● **TASK STATEMENT**: Count the lines in the listing that contain the string "screenshot", with case mattering, and reply with only that number.

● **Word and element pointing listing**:
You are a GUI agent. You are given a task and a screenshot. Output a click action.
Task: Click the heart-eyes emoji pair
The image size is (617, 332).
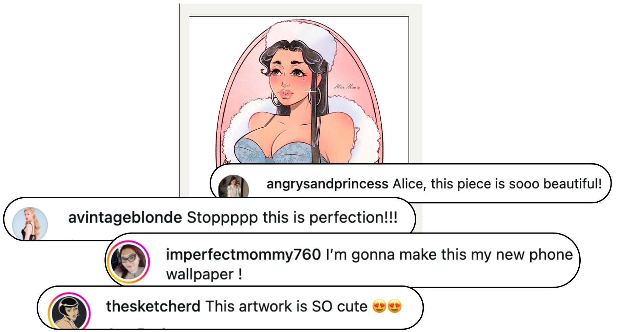pos(387,307)
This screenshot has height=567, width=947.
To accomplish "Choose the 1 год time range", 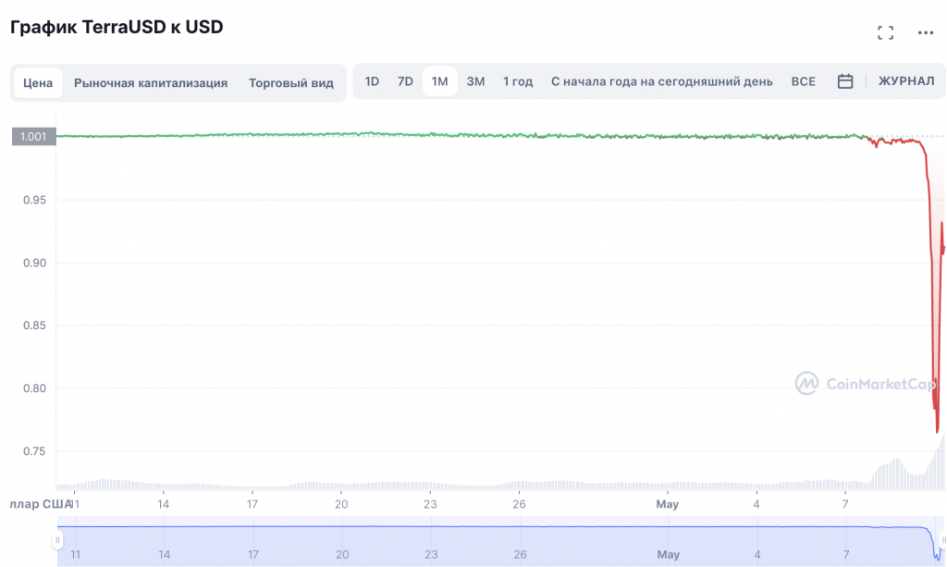I will coord(518,81).
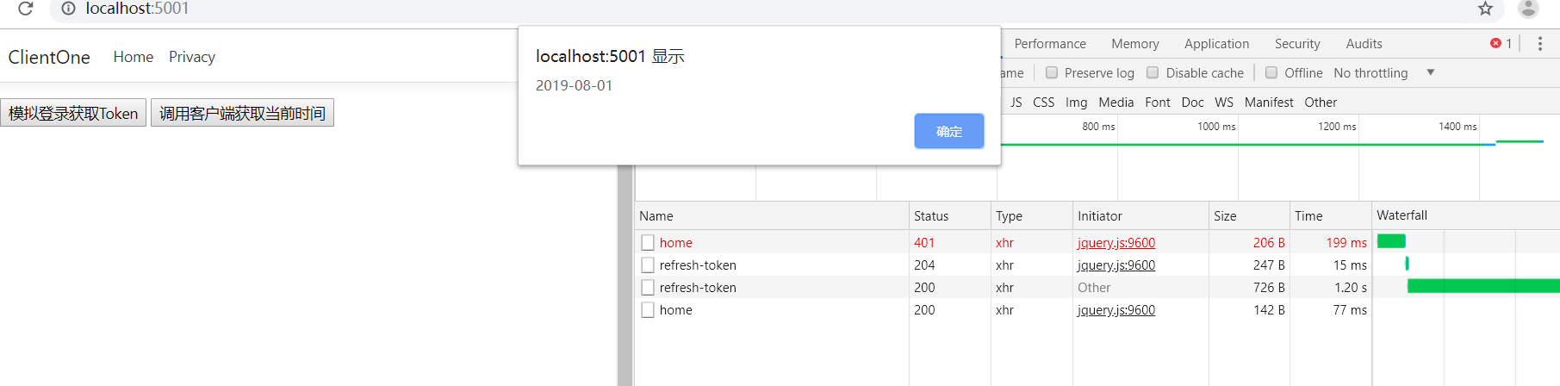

● **COMPLETE OUTPUT**: 2